Supplied records:
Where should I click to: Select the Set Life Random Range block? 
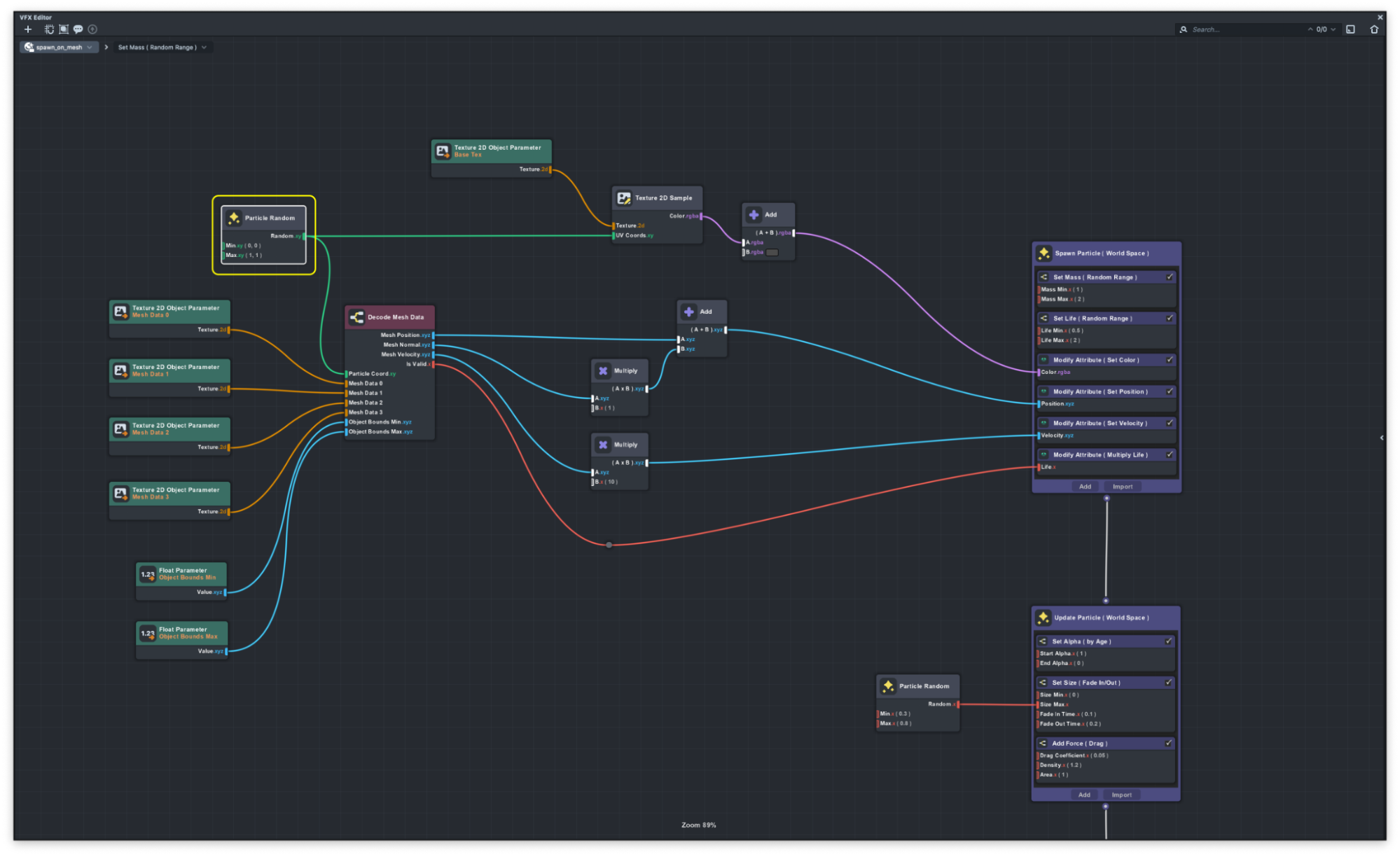point(1093,319)
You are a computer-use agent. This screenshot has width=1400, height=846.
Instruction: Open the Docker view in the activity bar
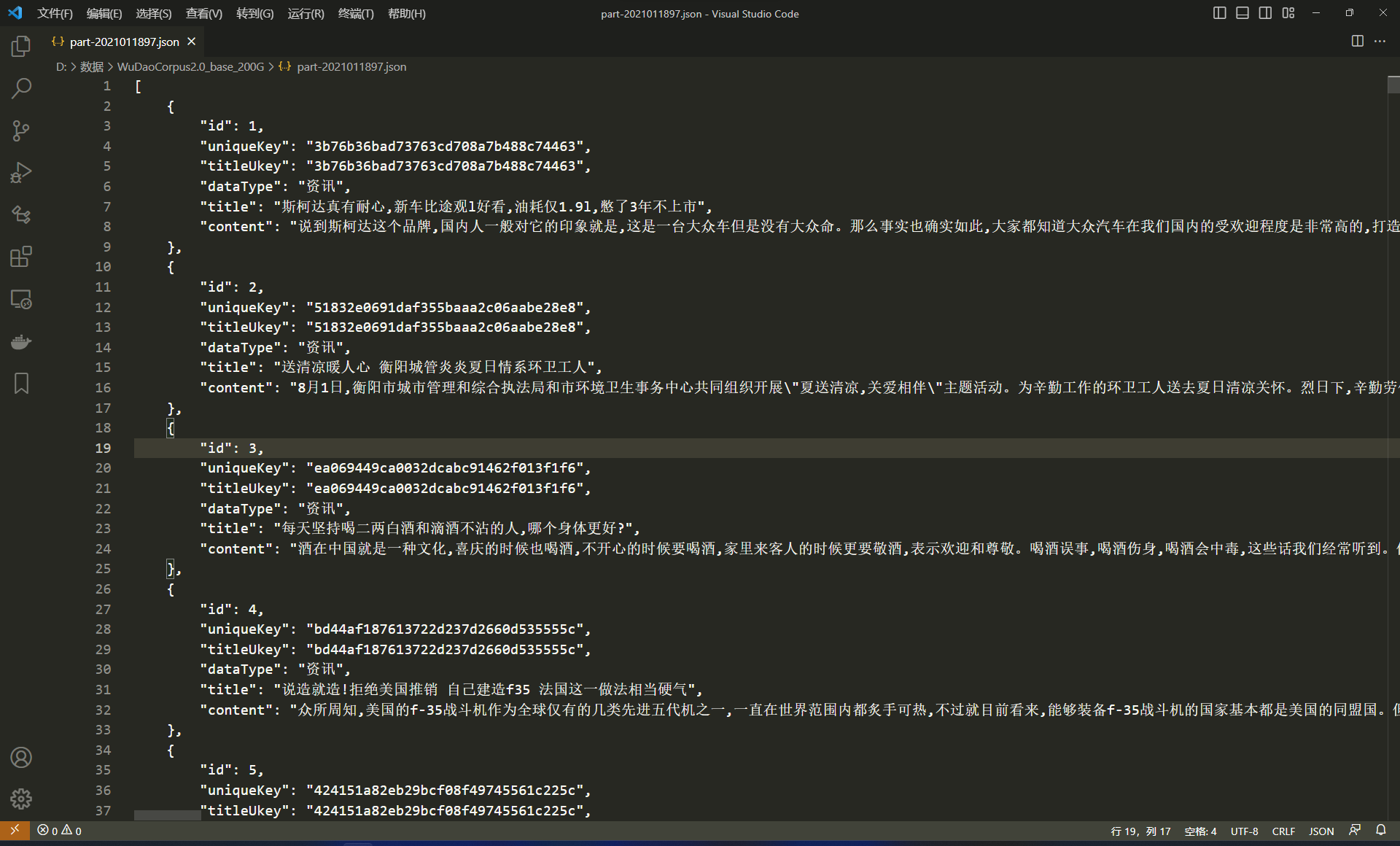click(21, 341)
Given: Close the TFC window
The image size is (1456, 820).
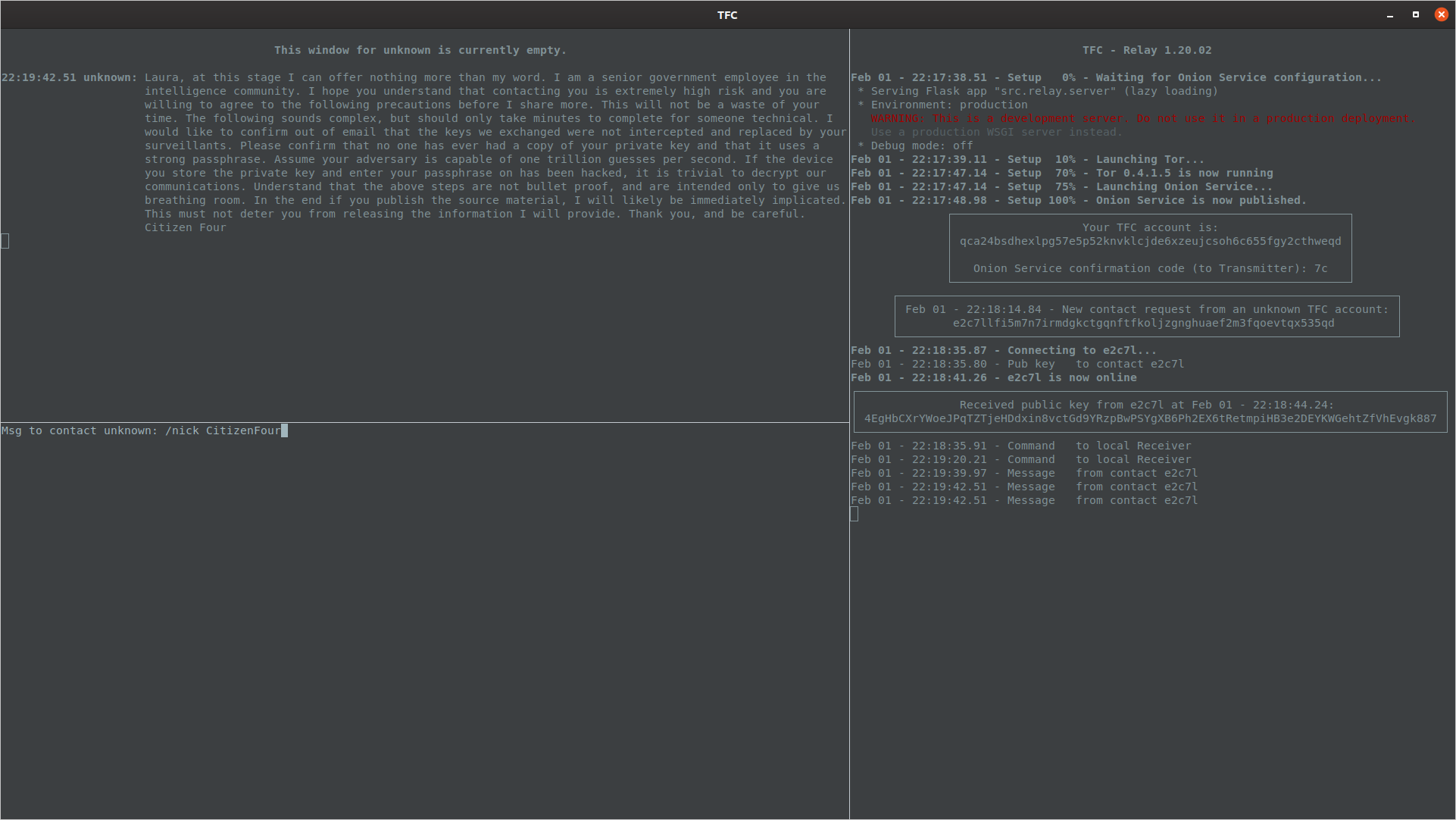Looking at the screenshot, I should pos(1441,14).
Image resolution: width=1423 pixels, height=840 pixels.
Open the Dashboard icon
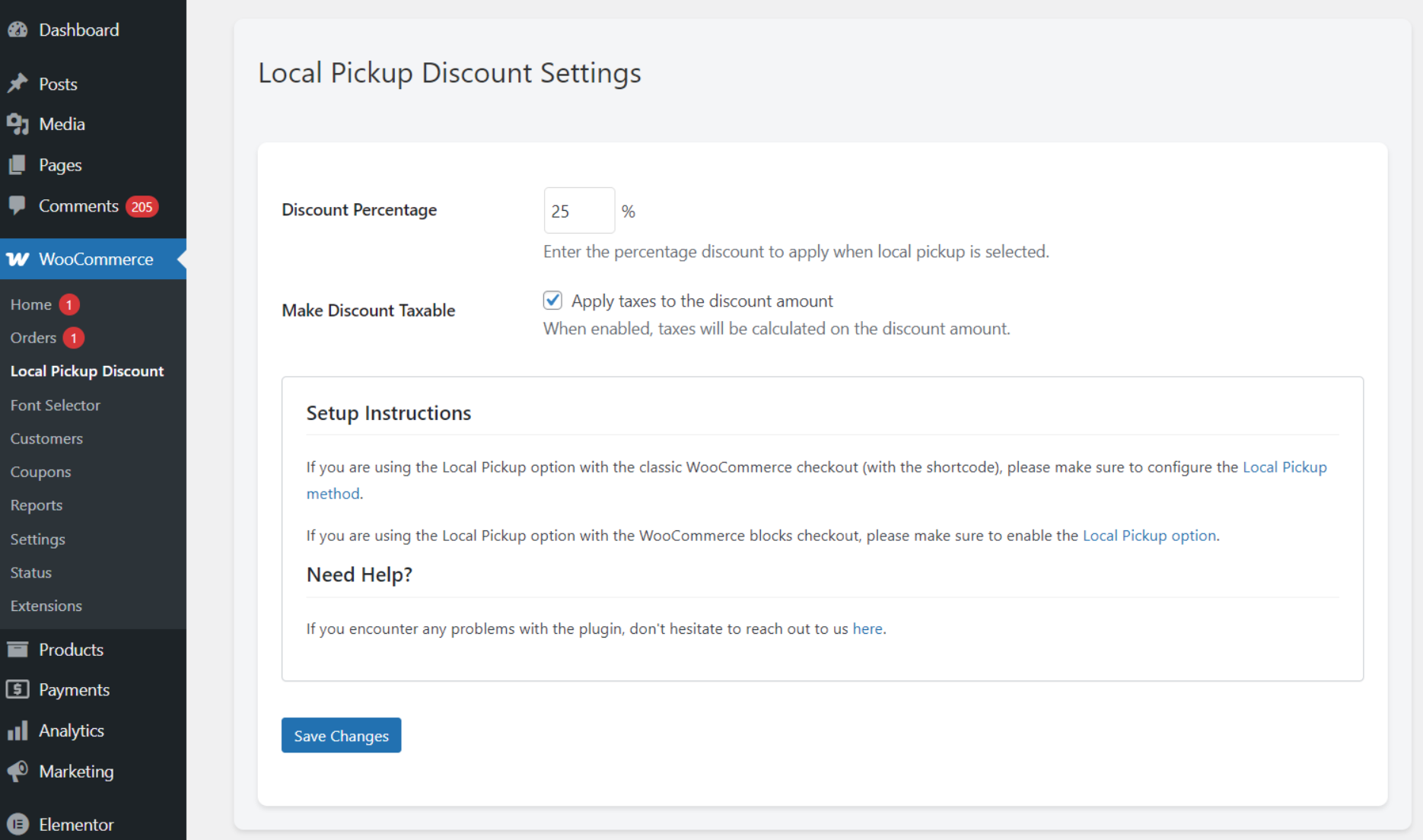point(19,30)
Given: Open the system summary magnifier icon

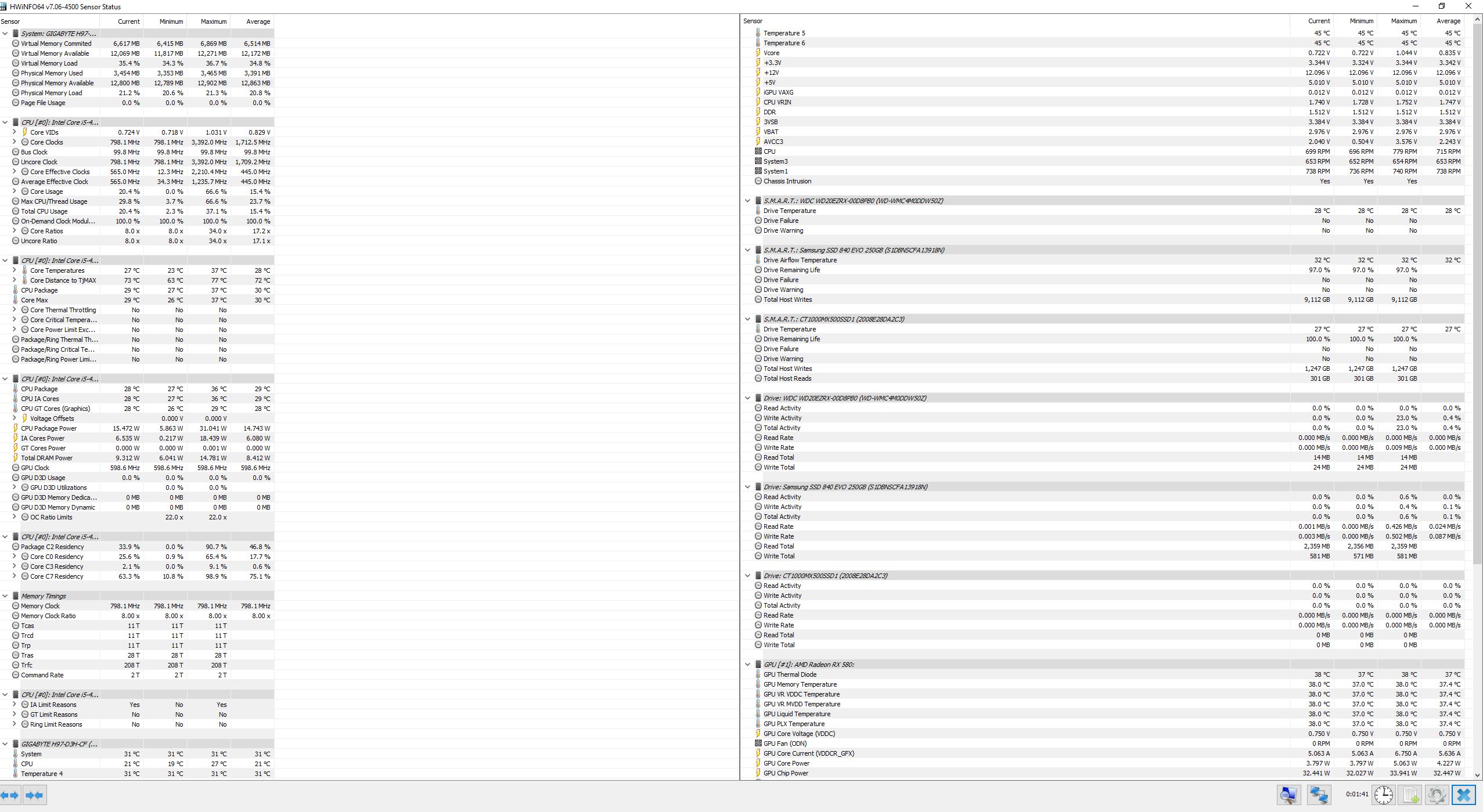Looking at the screenshot, I should [x=1288, y=795].
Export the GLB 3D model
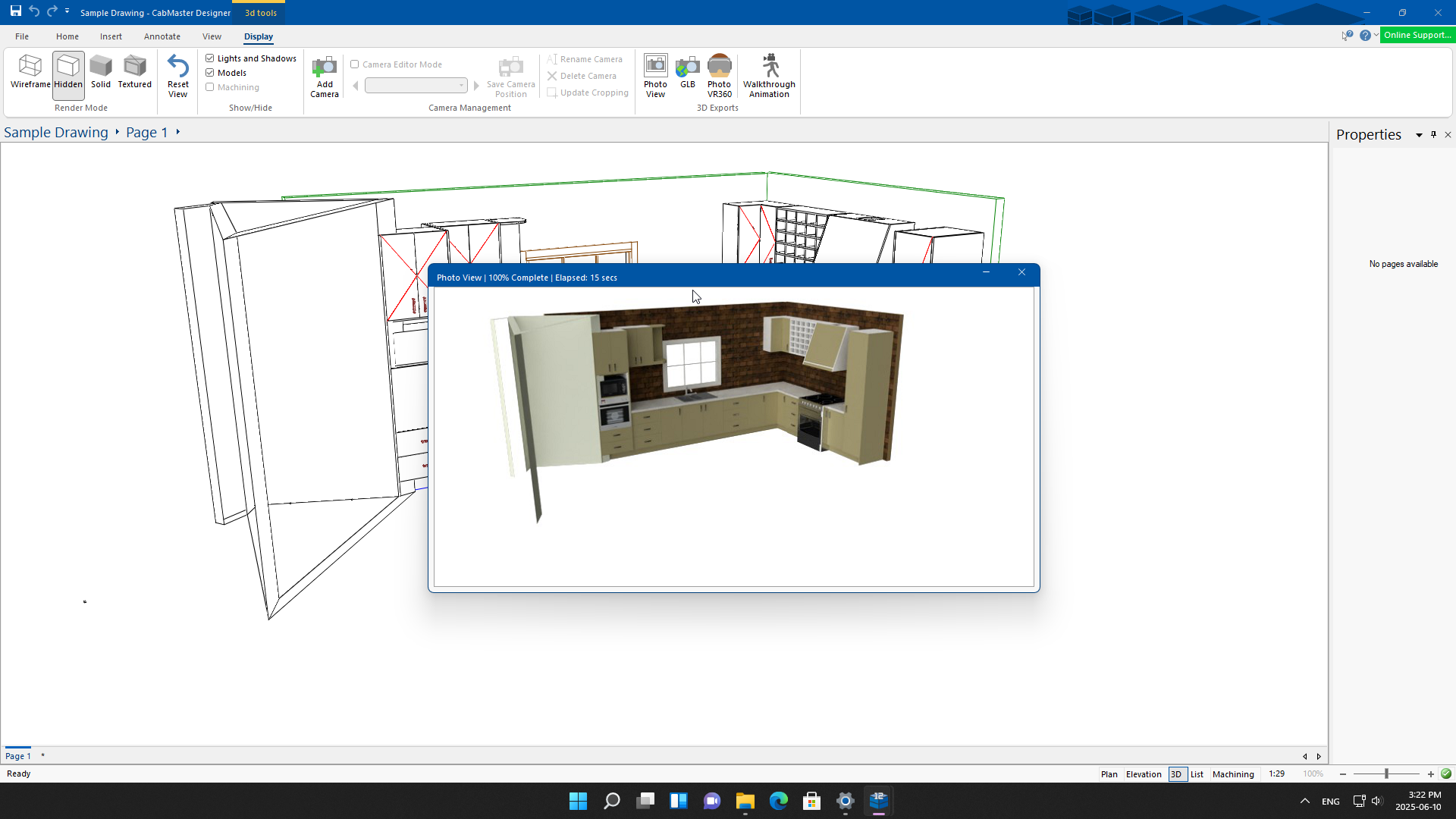1456x819 pixels. (x=688, y=73)
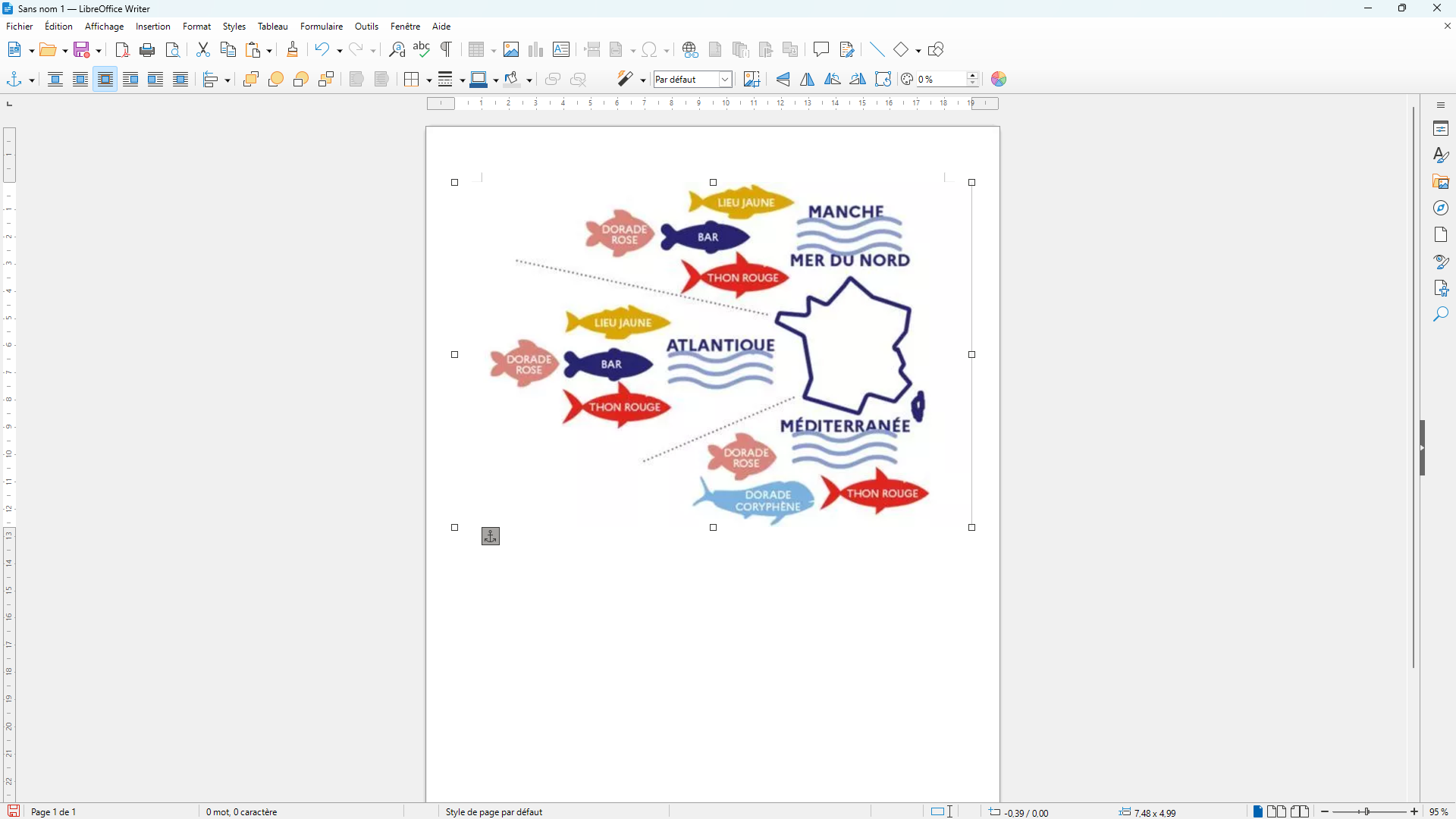This screenshot has width=1456, height=819.
Task: Expand the anchor type dropdown arrow
Action: 32,80
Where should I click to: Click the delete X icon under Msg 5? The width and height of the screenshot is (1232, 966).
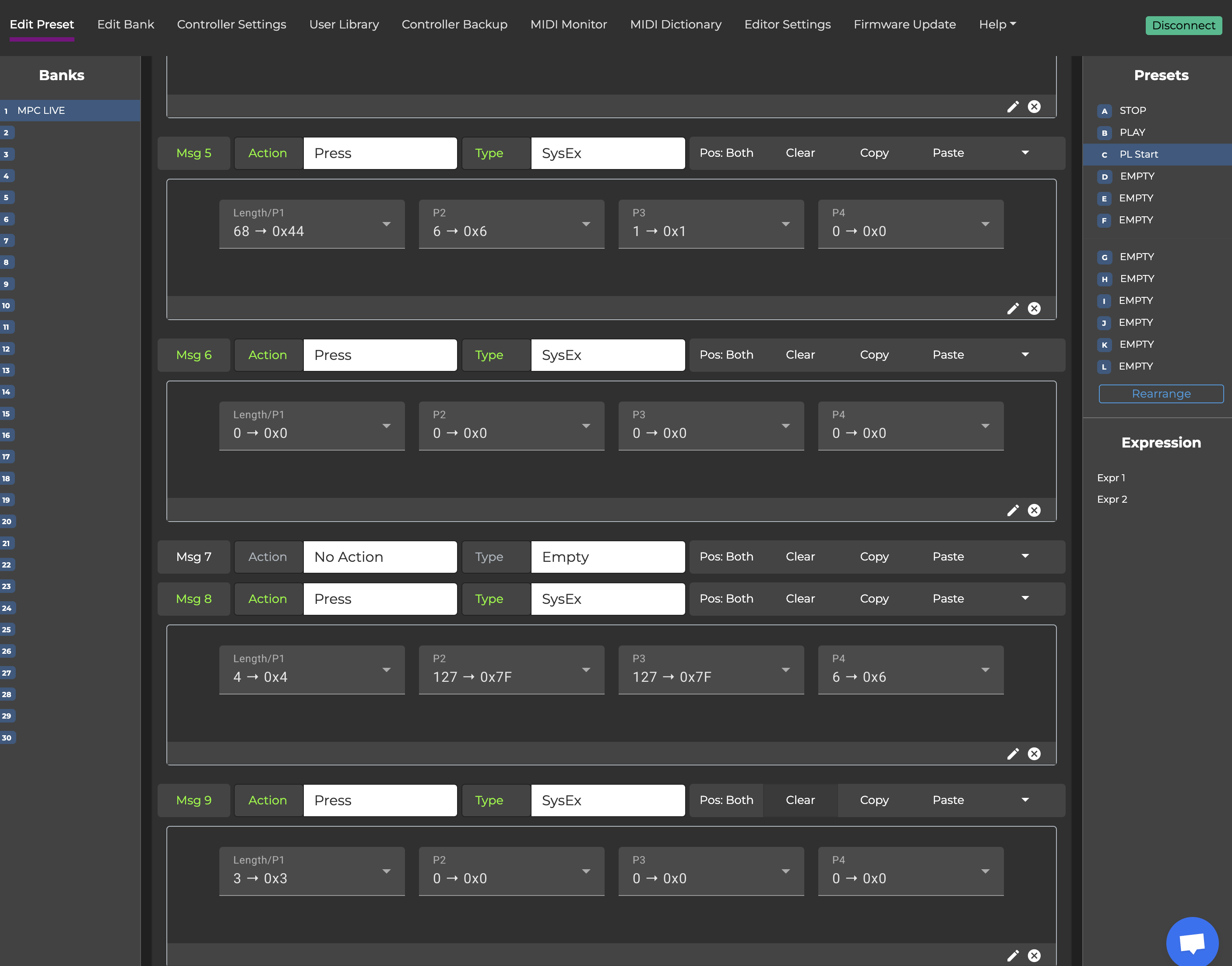click(1034, 309)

Exercise objective: All lines from the one containing "Given: Open the system summary magnifier icon" to the end of the entries should appear in the output exactly as written, with no pictures.

Written answer:
Given: Open the system summary magnifier icon

Looking at the screenshot, I should [x=1288, y=795].
Export the GLB 3D model
1456x819 pixels. (x=688, y=73)
This screenshot has width=1456, height=819.
Task: Expand the anchor type dropdown arrow
Action: 32,80
Where should I click to: Click the delete X icon under Msg 5? The width and height of the screenshot is (1232, 966).
click(1034, 309)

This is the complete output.